Accelerate Color Conversion Functions using NASM
Introduction
As we developed certain features of our software, we came up with the idea that it was time to think about acceleration and optimization. What to do when it seems that everything which could be accelerated is already accelerated, and everything that needs to be optimized is already optimized?
By developing color-conversion functions, we achieved good performance due to the simplicity of conversions. However, we wondered if there were any external methods that could be used to accelerate our functions. In search of ways to speed up the color-conversion processes, we decided to try using the Assembler. Even though Assembler is a highly unpopular and complex programming language, it remains indispensable for a diverse range of problems. There are several assembler translators available for use with Intel processors, such as FASM, MASM, YASM, and NASM (the list is incomplete). In this article, we use the NASM translator because it is multi-platform (available for Linux, Windows, and macOS) and due to its powerful macros system. It also has a relatively large user base.

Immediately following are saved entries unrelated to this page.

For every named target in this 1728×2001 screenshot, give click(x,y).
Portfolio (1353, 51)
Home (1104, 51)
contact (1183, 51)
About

Our article will show how to download NASM and connect the Assembler for Linux (CLion) and Windows (Visual Studio). We'll show you how to use Assembler in your projects and tell you what were the results we encountered so that you can comprehend whether you need to include Assembler in your projects or not.
A summary of NASM:
NASM (Netwide Assembler) is a free and open-source assembler that supports several platforms and object file formats. Its syntax is more explicit and consistent than the MASM (Microsoft Macro Assembler). NASM is regularly updated with new instruction sets. NASM is currently the best multi-platform Assembler and is widely used by assembler developers.
Also, NASM contains a powerful macro processor that supports conditional assembling, multi-level file inclusion, two forms of macro definitions (single-line and multi-line), and a "context stack" mechanism that extends macro definitions. All preprocessor directives start with a % sign.
Install NASM
We would like to show you how to install and use NASM on your machine. We are going to consider Windows and Linux installation.
On Linux system, to install nasm package, use:
- apt-get install nasm (Ubuntu)
- yum install nasm (CentOS)
If you want to build NASM from the source, go to https://www.nasm.us and click DOWNLOAD.
Choose the version. We have used the latest NASM version - 2.15.05
There are directories with installers for each platform and archives with the source code.
You can choose different ways to install NASM. The basic and more useful is downloading the archive, such as nasm-2.15.05.tar.gz, extracting and typing from the unpacked directory /configurе to execute the shell script. NASM is configured, then builds NASM with the make command and is installed with the make install. Default installation is to /usr/local/bin. Note that the file INSTALL has more installation information. It might help to use the instructions required for your system.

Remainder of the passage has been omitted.